READ ALSO: Prime Minister shuts the door on Rosianne Cutajar after Hyzler report

Castaldi Paris claims being threatened

But Castaldi Paris’s involvement in the affair remains ambiguous. He admitted to Hyzler of knowing Camilleri and of having been spoken to about the Mdina deal.

However, Castaldi Paris would not testify about the affidavit, not even when Camilleri released him from his professional secret as a notary.

The notary said he did not possess an affidavit of sorts and kept telling Hyzler he could not testify about an affidavit that he was not seeing. When pressed, Castaldi Paris would neither tell Hyzler whether Camilleri ever did an affidavit.

From the evidence collected by Hyzler, Camilleri tore up the affidavit and the Standards Commissioner only got to see a soft copy version from the laptop of Times of Malta journalist Ivan Martin, who had penned the story naming Castaldi Paris.

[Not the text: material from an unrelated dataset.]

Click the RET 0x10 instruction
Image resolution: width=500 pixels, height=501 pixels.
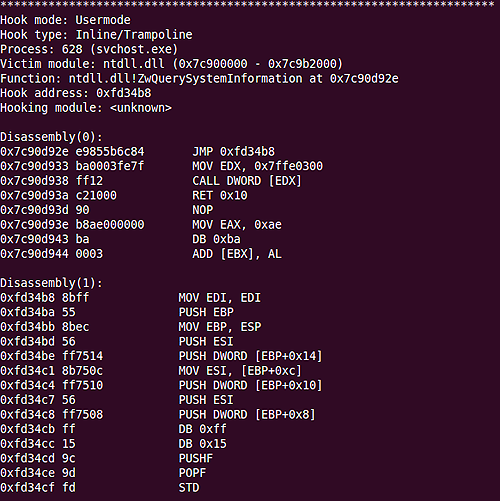tap(220, 195)
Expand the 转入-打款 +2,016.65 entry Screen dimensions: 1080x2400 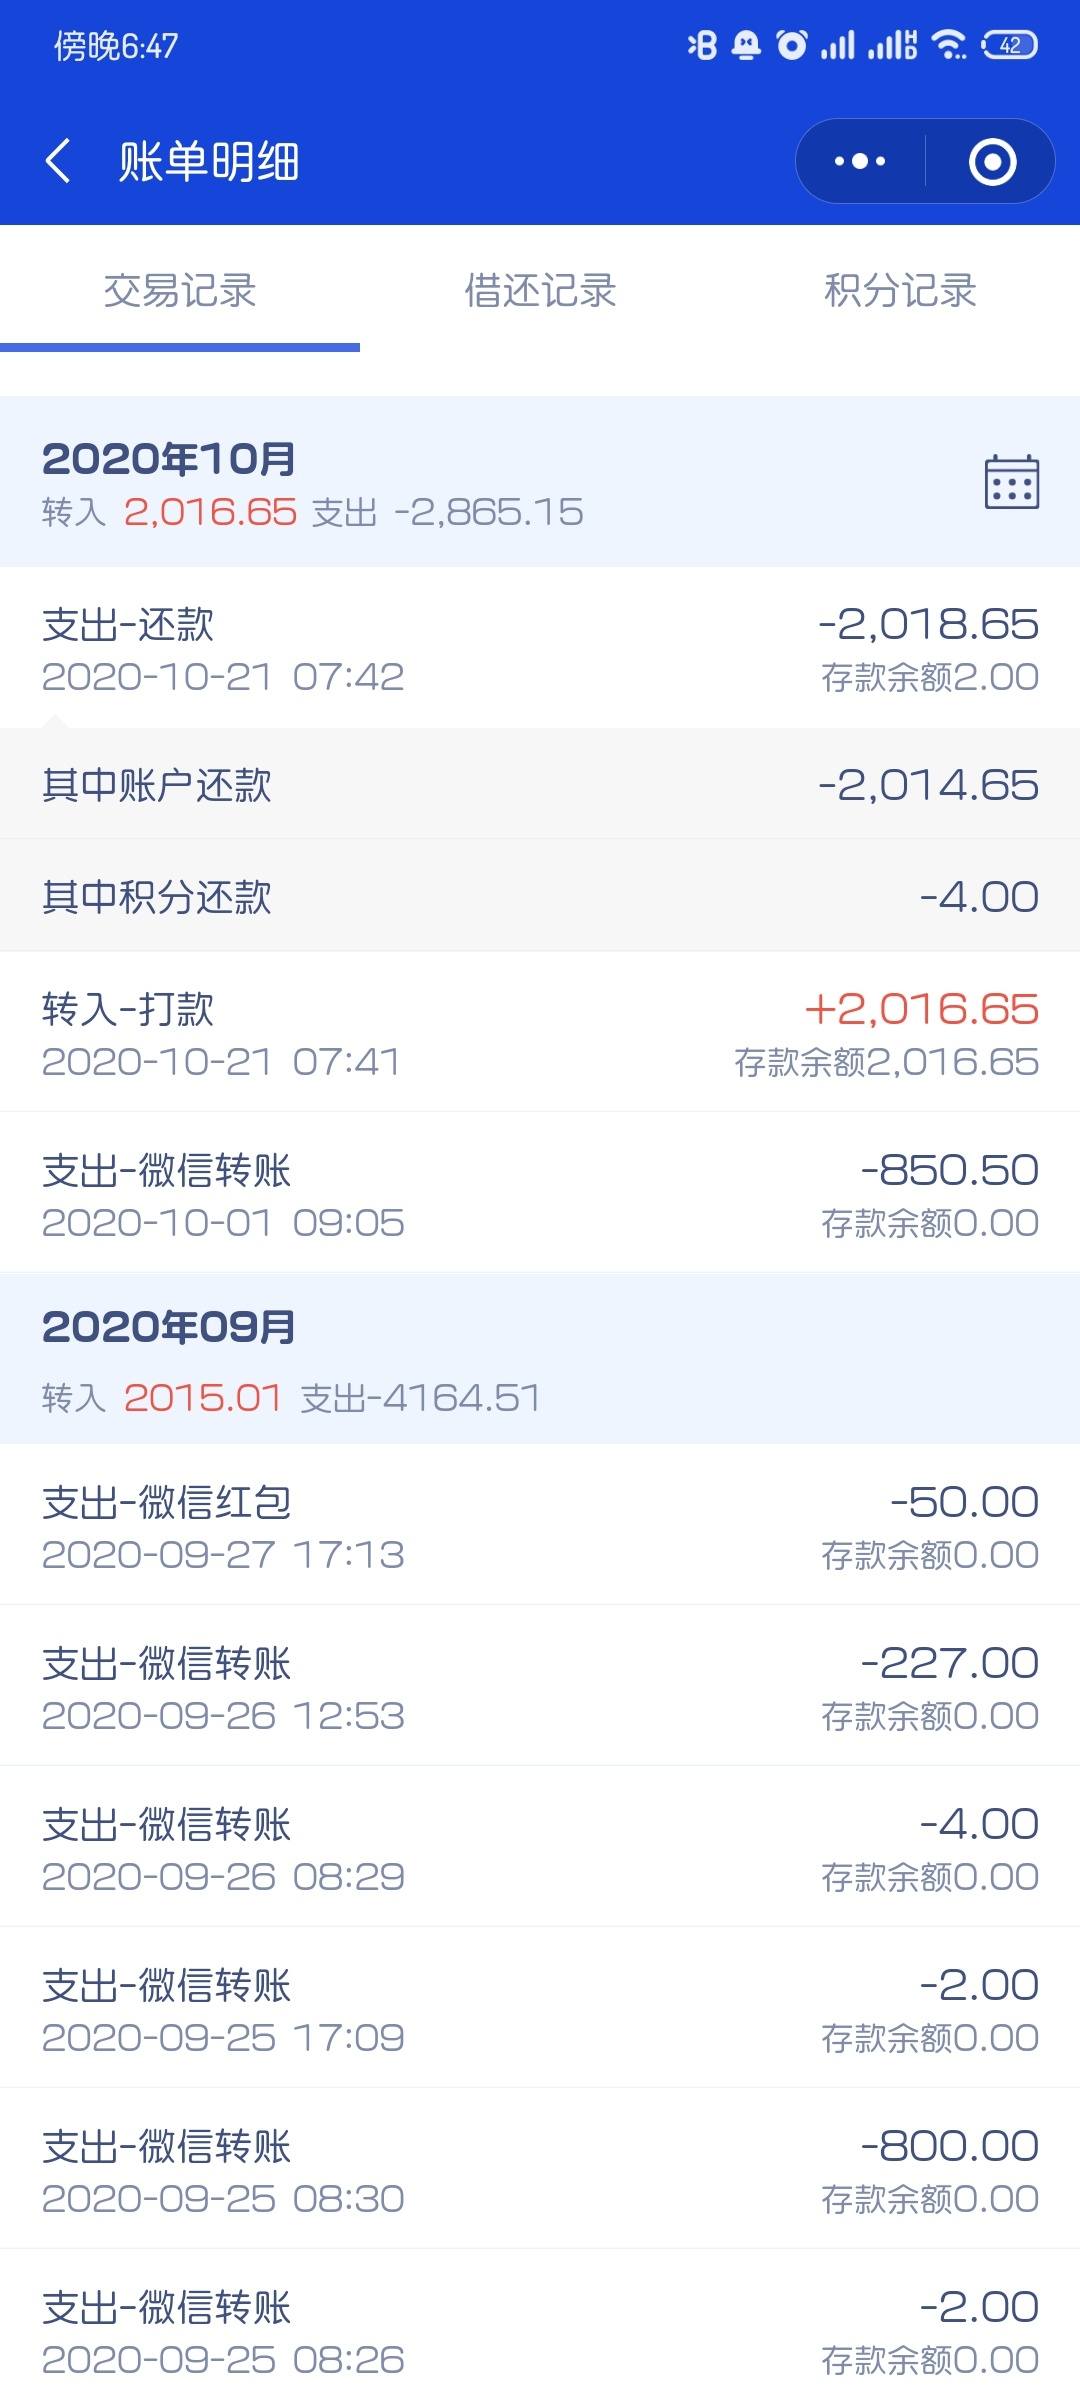click(540, 1032)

Of note is Castaldi Paris’s comment that he was twice threatened not to release the affidavit. One of the threats came on the morning of his second appearance in front of Hyzler.

Castaldi Paris told Hyzler he will report the threats to the police but the Labour MP now refuses to say whether he actually filed a police report and whether he knows the person who threatened him and his family in relation to the affidavit.

Crossed out clause

A clause in the promise of sale agreement indicating brokerage fees of 3% and 1% from the vendor and the buyer respectively, was crossed out by pen. Cutajar’s aide testified that she had nothing to do with the sale, however, Hyzler also noted inconsistencies in the testimonies he heard that suggested Cutajar had done more than simply suggest Fenech’s name. She had also been present for the viewing of the property and had contacted Fenech since he was late on that occasion.

Cutajar did admit receiving €9,000 cash from Fenech but aid this was a birthday gift.

Hyzler concluded that Cutajar pocketed a brokerage fee from the sale and broke ethics when she failed to declare the income in her yearly declaration of assets filed in parliament.

The Standards Commissioner has also suggested that his report be passed on to the tax authorities for further investigation.

Times of Malta reported on Monday that the Tax Compliance Unit had initiated an investigation into the Mdina property deal, including Cutajar and her associate, soon after the news first appeared in the press.